④鈴木さんのこと
本番に向けてより熱心さが増していた1週間前、
「昨日急に具合が悪くなって、病院に言ったら末期と言われたんです。発表会も出れるかどうか…そういうわけで申し訳ないです」
いきなりの急展開に強い衝撃が。ですがご本人はそんなものではないでしょう。
私は実家の両親をがんで亡くしています。ですので、そのショックや不安だけでなくこれからの経過もなんとなく想像がつくので、鈴木さんのお力になれることはできる限りしたいと思いました。
その2日後、電話で
「どうも具合が悪いからこれから病院に行くので、レッスンは欠席します」
もし急に倒れたり入院などになったらと思うと心配で心配で、すぐお宅に行ってみましたらもう出かけたあと。一瞬迷いましたが、私自身後悔したくないと思い、すぐ病院まで追いかけました。

━━━━━━━━━━

* _取り組む課題_
[1] 鈴木さんについての文章から、「いきなりの急展開に強い衝撃が。ですがご本人はそんなものではないでしょう。」で始まり「すぐ病院まで追いかけました。」で終わる部分をそのまま書き写してください。
[2] 鈴木さんについての文章によると、書き手の実家の両親は何で亡くなりましたか。
[3] 鈴木さんについての文章の続きを、最後の文のあとから書いてください。

* _確認用資料_
━━━━━━━━━━

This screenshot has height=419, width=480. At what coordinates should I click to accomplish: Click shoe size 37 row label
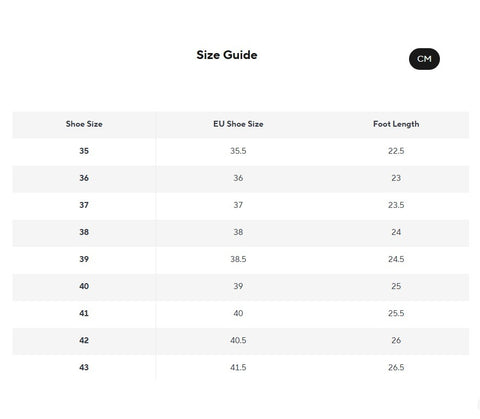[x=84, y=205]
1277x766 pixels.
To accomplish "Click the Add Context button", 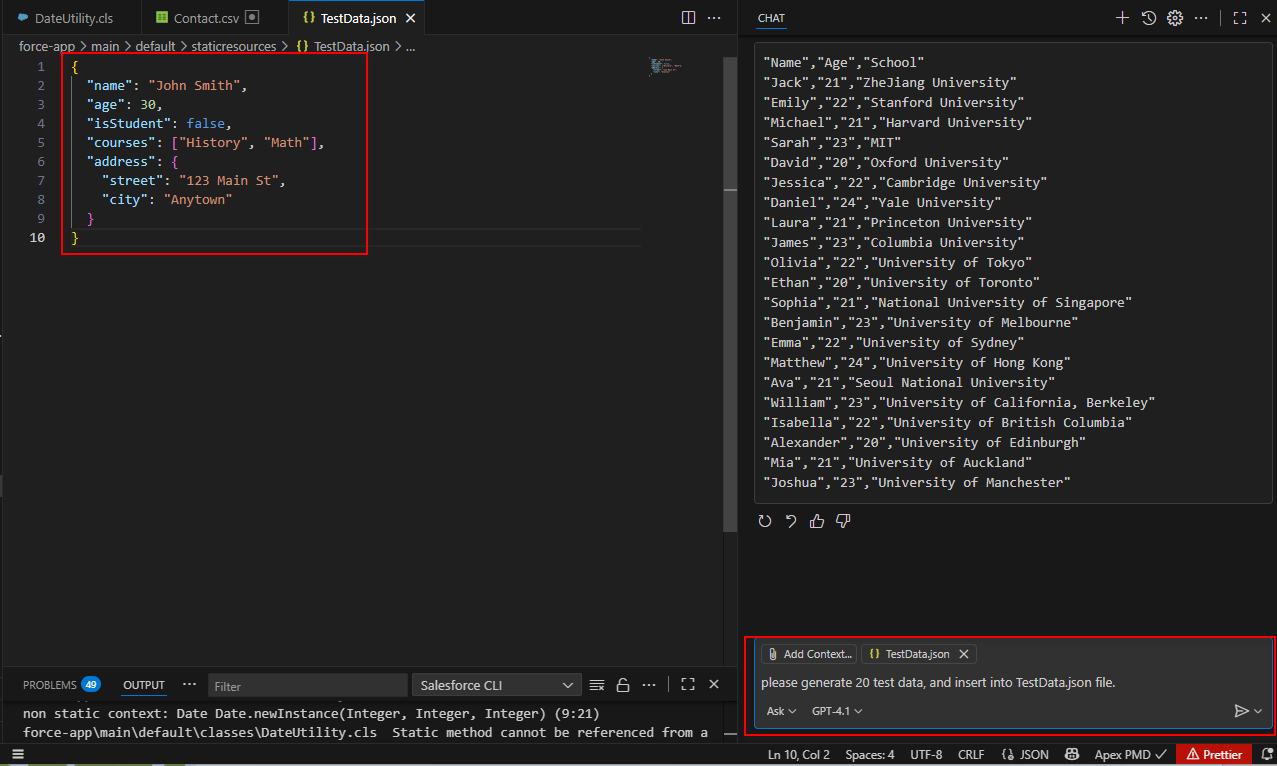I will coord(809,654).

━━━━━━━━━━

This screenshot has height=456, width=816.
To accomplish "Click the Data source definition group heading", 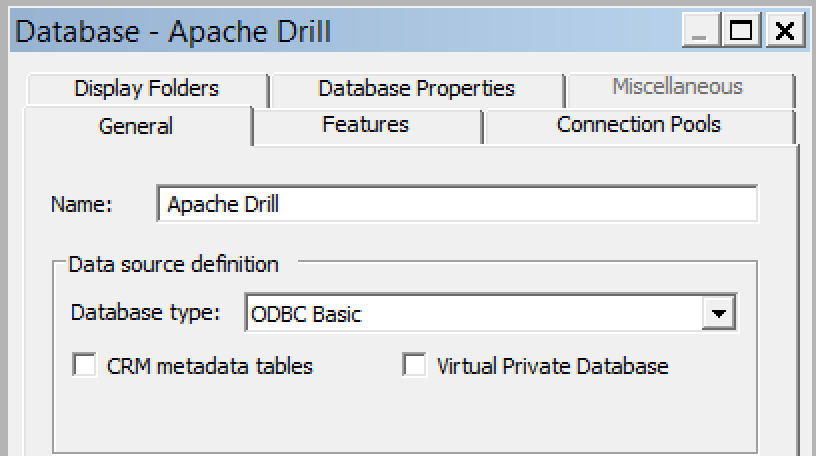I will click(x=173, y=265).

━━━━━━━━━━

* _解答一覧_
[1]
いきなりの急展開に強い衝撃が。ですがご本人はそんなものではないでしょう。
私は実家の両親をがんで亡くしています。ですので、そのショックや不安だけでなくこれからの経過もなんとなく想像がつくので、鈴木さんのお力になれることはできる限りしたいと思いました。
その2日後、電話で
「どうも具合が悪いからこれから病院に行くので、レッスンは欠席します」
もし急に倒れたり入院などになったらと思うと心配で心配で、すぐお宅に行ってみましたらもう出かけたあと。一瞬迷いましたが、私自身後悔したくないと思い、すぐ病院まで追いかけました。

[2] がんです。

[3]
待合室で一人座っている鈴木さんはびっくりした様子でしたが、
調子悪い時って心細いですよねと付き添うことを申し出ると「それは…はい、心細い、たしかにね」と。
とりとめのない話をしながら診察を待ち、これから点滴をするというのでそこで私は帰宅しました。鈴木さんが少しでも気がまぎれればという思いでしたが、夕方電話が来て、
「点滴したら少しいいかもしれません。発表会については…」ドクターストップが出たようですが、本番を楽しみにしていた鈴木さんのお気持ちを思うと、私は何とかしてあげたいと強く思った。
「では、当日の調子がよければ出る、ムリなら欠席でかまいませんから、様子を見ましょう」ということに。
あとほんの数日だけ、何とか奇跡が起きないかと神に祈る3日間。
そして神様は願を叶えてくださった。
当日、鈴木さんからしっかりしたお声で「行けます」と。